Thursday 18 November 2010


Still at the British Museum:
what the young woman in the previous post would see if she looked up.


Rachel Fox said...

It is really striking. We were there just last month - my first ever visit to the BM...

Vivien said...

Dynamic composition and again, your observation of a vignette most wouldn't notice. I like modern architecture when it has curves and diagonals like this: some hint of the organic. The newish Windsor Great Park visitor centre, for instance, is full of organic curves and natural materials, and some modern large bridges are beautiful: the great poles with graceful swathes of those string-like things (don't really know how to describe them!). But I loathe those great minimalist utititarian slabs of blocks which started in the 1960s and are still being built: huge blocks with only verticals and horizontals, not a diagonal or curve to be seen, let alone any sort of ornament. A certain sort of scientist/mathematician loves them: appeals to the autistic in some of them, I think. They are autistic buildings. Quite a lot of these horrors will be going up in Oxford because of the University's wish to expand its scientific facilities (keeping up with the world and China etc - understandable in a way). These blocks are cheaper to build, I suppose, than buildings with curves and diagonals.
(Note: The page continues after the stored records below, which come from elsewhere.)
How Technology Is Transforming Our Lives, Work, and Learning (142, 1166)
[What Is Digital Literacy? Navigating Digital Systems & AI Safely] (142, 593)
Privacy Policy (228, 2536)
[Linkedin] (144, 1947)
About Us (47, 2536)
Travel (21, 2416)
Ah well, bee in bonnet.....!

The present Diaguilev exhib at the V & A wonderful, if you like that sort of thing. A great cavern of glowing colours and nostalgic photos, and the display of how the art of the 1900s and the 20s became so modern - the Stravinsky/Nijinsky 'The Rite of Spring', and the Picasso/Milhaud
'Parade' with its extraordinary costumes and music with gunshots and typewriter! On till 9 Jan.

Best wishes

Jean said...

I haven't seen the V&A Diaghilev exhibition, Vivien - must make sure I do, the photos I've seen look wonderful.